Нина покачала головой:
— Дура я, Паша. Всю жизнь не видела, как обижала тебя, — она подошла ближе, села рядом. — Только теперь поняла. Когда осталась одна.
Он усмехнулся:
— Это ты одна? А как же вся твоя родня? Брат, сестра, их дети, тёща твоя покойная — царство ей небесное. Всю жизнь вокруг тебя вертелись. Я только... на подхвате был.
— Нет у меня никого, кроме тебя, — она вдруг поняла, что это правда. — Одна я. Совсем. Таня вон не звонит неделями. Катька в своей Самаре. Витька только когда деньги нужны.

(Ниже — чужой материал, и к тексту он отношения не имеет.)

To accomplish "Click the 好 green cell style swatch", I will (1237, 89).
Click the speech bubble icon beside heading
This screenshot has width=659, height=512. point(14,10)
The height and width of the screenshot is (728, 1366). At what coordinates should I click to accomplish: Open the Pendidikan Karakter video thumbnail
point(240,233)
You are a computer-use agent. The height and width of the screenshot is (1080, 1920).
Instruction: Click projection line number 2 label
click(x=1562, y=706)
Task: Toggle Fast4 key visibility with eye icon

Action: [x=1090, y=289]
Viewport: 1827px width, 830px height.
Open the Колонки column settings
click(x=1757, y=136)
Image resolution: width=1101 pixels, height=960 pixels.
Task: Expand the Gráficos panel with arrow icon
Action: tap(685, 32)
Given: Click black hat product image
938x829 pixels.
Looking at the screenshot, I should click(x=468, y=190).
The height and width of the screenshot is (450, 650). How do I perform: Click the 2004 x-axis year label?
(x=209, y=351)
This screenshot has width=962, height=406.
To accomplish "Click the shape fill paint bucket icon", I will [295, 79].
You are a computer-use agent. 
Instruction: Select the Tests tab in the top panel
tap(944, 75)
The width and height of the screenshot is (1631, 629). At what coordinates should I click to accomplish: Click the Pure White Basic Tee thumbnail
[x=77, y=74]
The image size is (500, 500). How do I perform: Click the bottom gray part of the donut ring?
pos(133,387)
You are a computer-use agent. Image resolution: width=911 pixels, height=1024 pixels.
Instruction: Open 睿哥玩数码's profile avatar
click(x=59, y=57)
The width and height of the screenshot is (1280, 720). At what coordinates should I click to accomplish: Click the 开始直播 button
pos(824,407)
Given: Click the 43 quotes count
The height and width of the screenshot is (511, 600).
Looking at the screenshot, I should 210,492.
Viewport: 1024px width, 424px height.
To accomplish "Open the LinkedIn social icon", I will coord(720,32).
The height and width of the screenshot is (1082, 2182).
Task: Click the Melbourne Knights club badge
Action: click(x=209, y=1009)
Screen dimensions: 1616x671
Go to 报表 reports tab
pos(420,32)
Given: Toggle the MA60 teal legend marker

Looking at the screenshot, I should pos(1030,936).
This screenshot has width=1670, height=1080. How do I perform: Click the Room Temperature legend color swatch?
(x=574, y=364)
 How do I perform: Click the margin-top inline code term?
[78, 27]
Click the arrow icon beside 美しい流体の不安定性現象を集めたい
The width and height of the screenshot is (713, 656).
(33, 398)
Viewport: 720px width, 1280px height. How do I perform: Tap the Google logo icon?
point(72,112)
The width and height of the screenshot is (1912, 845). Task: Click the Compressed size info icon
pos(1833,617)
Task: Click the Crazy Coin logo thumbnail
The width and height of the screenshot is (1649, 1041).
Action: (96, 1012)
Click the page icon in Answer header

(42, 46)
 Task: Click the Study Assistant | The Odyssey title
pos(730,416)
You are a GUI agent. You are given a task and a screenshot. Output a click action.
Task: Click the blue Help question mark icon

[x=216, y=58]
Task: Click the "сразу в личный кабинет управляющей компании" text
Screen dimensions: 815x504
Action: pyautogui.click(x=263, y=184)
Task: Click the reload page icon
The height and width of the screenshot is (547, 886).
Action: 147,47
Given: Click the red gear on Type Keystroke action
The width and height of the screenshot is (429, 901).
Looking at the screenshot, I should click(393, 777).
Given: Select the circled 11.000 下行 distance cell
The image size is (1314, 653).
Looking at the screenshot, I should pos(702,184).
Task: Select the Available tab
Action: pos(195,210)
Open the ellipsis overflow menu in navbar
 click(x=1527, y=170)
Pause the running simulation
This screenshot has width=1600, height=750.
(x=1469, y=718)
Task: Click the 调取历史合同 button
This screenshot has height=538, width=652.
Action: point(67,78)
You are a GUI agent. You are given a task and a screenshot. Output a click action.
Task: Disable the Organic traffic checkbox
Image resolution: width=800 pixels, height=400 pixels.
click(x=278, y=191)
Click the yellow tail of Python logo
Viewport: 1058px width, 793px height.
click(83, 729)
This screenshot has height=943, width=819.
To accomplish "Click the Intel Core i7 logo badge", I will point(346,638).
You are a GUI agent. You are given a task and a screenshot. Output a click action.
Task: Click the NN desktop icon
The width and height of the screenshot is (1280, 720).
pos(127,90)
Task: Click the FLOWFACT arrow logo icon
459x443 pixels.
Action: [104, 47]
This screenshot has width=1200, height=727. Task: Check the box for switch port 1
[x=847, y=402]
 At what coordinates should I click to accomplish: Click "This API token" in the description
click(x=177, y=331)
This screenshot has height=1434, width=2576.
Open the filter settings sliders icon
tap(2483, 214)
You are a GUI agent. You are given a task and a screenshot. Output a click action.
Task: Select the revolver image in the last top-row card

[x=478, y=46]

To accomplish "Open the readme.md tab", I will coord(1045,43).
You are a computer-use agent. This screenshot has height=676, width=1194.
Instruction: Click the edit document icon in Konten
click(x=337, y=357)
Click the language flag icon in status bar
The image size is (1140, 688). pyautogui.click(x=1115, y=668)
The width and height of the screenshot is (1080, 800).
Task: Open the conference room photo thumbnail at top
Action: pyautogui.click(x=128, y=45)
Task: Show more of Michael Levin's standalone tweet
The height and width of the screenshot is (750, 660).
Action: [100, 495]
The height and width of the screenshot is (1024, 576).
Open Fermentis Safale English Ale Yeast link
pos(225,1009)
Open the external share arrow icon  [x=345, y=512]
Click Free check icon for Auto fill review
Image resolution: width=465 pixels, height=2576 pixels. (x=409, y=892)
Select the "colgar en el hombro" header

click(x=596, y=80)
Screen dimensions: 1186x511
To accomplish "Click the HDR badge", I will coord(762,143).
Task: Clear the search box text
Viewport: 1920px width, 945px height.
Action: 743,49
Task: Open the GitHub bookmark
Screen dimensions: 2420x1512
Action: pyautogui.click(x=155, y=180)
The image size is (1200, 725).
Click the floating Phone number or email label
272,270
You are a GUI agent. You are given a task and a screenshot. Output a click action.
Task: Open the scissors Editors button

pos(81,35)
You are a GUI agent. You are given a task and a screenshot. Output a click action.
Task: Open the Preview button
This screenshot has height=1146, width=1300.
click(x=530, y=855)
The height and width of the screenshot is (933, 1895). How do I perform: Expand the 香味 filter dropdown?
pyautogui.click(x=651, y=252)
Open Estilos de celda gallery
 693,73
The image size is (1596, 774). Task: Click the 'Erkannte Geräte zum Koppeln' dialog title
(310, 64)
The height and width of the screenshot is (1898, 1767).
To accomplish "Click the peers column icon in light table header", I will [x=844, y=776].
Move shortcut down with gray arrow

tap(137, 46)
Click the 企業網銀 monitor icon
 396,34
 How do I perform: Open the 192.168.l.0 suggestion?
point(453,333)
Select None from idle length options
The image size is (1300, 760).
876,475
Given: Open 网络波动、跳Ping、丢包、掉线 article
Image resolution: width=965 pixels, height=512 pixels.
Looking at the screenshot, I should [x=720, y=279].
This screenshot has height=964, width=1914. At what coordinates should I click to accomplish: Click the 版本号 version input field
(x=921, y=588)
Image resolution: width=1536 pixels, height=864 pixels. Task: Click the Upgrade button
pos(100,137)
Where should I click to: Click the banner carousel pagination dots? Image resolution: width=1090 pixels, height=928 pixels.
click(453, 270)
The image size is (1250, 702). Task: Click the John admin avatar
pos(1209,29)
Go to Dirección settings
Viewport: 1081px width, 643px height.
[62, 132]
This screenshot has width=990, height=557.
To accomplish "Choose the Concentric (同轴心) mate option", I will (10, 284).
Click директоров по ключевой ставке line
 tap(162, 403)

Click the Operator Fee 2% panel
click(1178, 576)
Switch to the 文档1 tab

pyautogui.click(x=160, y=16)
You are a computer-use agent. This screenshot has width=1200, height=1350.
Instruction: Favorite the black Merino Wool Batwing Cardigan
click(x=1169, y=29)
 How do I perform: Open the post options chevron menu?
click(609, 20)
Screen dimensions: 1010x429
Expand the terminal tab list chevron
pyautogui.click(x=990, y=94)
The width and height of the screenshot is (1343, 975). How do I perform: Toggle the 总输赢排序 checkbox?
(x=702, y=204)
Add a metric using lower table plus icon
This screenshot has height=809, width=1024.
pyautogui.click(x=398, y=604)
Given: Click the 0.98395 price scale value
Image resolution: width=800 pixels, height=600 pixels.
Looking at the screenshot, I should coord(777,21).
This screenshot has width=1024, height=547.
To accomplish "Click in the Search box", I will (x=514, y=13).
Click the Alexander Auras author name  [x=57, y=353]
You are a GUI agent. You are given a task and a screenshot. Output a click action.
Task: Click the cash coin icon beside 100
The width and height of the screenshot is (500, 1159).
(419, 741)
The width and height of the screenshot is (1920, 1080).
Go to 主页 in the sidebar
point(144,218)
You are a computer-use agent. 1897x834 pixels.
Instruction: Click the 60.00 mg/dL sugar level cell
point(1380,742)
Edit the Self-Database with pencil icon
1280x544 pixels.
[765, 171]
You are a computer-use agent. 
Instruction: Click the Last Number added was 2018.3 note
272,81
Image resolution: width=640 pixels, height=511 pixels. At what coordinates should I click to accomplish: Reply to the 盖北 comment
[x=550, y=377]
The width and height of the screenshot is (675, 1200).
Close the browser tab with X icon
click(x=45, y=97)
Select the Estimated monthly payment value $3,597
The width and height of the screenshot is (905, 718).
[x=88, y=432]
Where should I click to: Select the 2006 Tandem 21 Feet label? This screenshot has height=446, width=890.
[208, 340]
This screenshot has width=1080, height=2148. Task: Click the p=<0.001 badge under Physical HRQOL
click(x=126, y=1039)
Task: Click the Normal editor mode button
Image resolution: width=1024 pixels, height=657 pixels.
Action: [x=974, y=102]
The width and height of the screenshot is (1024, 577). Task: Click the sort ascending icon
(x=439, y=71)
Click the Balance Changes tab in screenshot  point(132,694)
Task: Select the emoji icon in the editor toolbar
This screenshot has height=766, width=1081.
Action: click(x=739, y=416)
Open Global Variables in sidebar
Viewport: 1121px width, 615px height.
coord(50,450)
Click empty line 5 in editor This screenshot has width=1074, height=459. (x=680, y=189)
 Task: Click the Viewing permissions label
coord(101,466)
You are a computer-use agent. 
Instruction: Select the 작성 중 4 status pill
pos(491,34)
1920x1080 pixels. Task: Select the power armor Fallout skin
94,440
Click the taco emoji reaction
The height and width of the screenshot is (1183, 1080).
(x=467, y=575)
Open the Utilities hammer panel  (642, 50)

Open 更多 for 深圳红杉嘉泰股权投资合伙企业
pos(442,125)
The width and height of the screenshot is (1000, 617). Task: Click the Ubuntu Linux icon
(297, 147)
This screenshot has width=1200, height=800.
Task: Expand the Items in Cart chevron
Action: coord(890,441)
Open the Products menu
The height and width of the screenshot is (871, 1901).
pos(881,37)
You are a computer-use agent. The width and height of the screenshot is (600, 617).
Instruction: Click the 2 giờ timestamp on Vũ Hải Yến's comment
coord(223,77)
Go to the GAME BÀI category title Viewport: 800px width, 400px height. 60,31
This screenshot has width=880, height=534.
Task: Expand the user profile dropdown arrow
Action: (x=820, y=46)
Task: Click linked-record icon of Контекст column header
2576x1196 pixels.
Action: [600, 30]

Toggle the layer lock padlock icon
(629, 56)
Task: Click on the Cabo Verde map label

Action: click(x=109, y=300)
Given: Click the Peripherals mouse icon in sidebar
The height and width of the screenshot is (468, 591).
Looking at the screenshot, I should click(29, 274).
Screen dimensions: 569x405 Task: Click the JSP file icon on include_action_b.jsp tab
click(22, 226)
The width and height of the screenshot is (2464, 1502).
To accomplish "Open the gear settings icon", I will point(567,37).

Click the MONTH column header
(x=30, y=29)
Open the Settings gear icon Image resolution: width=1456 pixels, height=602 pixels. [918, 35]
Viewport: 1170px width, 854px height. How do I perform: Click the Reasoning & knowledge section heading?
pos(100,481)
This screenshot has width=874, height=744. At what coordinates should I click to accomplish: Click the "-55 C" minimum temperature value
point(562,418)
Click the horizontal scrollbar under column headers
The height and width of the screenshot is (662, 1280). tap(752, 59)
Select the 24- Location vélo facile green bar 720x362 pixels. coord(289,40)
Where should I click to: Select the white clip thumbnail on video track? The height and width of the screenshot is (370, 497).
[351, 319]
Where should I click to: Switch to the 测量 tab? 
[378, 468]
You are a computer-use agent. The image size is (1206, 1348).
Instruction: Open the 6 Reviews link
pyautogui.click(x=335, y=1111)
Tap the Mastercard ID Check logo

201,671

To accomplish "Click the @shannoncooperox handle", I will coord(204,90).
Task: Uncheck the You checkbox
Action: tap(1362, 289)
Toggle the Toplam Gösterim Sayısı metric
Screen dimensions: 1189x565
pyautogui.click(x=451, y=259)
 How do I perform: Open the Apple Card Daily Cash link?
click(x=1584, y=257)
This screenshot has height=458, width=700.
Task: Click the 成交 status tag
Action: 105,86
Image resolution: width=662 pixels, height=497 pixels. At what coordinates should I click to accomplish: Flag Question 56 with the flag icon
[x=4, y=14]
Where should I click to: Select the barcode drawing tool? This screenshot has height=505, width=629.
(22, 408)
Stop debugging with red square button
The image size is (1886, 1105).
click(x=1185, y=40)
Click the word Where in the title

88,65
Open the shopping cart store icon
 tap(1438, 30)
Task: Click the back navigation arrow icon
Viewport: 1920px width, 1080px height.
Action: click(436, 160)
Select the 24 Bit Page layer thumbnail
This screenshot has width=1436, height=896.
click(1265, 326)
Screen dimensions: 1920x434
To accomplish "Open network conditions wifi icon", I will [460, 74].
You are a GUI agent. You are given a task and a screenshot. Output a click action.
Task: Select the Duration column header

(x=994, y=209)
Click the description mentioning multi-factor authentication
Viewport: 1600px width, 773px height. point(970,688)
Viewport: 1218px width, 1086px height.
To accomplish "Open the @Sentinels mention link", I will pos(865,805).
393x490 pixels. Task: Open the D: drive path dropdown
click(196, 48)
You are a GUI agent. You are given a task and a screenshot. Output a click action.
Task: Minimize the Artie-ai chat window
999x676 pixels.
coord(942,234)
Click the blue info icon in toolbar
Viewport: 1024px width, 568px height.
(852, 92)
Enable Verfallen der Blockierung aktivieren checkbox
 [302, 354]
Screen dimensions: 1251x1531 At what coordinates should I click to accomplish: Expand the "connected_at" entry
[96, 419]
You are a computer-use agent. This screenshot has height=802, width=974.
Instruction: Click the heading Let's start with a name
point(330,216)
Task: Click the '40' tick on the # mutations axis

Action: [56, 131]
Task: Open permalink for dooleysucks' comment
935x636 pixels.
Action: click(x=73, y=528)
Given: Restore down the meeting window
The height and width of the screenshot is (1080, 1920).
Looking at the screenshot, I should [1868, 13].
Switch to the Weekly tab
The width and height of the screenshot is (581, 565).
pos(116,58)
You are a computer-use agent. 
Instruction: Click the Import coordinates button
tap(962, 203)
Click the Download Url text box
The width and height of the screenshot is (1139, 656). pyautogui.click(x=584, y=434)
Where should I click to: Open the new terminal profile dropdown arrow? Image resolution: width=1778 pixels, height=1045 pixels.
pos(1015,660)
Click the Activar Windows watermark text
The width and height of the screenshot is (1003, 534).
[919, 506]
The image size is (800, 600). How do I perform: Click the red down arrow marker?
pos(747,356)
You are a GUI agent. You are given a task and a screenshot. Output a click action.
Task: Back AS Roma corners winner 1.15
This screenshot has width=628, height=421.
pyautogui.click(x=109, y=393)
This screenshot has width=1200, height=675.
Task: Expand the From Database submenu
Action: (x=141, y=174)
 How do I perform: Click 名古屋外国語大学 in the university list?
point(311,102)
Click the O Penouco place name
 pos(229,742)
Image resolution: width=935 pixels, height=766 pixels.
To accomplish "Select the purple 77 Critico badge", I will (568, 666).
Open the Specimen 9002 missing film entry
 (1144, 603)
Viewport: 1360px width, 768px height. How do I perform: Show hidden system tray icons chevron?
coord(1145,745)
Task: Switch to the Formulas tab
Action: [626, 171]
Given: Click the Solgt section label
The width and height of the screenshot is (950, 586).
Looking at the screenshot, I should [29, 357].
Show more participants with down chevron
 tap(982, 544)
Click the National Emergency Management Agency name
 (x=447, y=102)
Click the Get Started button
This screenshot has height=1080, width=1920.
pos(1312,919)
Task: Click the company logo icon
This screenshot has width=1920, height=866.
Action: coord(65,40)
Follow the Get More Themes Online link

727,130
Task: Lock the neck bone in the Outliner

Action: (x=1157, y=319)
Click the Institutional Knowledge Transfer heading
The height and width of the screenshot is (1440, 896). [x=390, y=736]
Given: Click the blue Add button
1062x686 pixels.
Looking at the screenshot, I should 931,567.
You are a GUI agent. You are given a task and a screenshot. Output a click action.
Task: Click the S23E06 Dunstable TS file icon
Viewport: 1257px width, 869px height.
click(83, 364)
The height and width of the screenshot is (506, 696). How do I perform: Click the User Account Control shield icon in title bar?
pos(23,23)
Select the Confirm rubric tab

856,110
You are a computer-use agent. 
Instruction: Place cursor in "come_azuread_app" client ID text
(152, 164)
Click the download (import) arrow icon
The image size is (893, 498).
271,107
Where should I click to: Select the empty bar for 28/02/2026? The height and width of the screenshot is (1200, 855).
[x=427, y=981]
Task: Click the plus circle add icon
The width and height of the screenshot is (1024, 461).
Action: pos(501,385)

Павел промолчал. Они сидели рядом и смотрели в маленькое окно. Дождь всё барабанил по карнизу, стекал струйками по мутному стеклу.
— Я не знаю, как это исправить, — наконец произнесла Нина. — Вернуть нельзя. Забыть тоже. Не знаю, что делать теперь.
Он повернулся к ней — впервые за вечер посмотрел прямо в глаза:
— Я тоже не знаю, Нин, — Павел устало потёр висок. — Сорок лет… тут за день не разберёшься. Давай… просто посидим пока, ладно?
Она кивнула. Он не прогнал — уже хорошо.
На подоконнике стояли старые часы — те самые, с кукушкой. Павел забрал их с собой. Ни телевизор, ни приёмник, ни даже любимый столярный нож — а эти часы, подарок её матери, которые, как ей казалось, он ненавидел.
— Знаешь, почему я часы взял? — словно прочитав её мысли, спросил он. — Это была единственная вещь, которую твоя мать подарила нам обоим, а не тебе одной.
Нина смотрела, как за окном гаснут последние огни. Дождь всё лил, заливая маленький тёмный двор. Где-то в глубине души она знала — завтра он не вернётся домой. И послезавтра. И дождь закончится, и май пройдёт, а он не вернётся. Но сегодня… сегодня они просто посидят рядом, глядя на часы с кукушкой.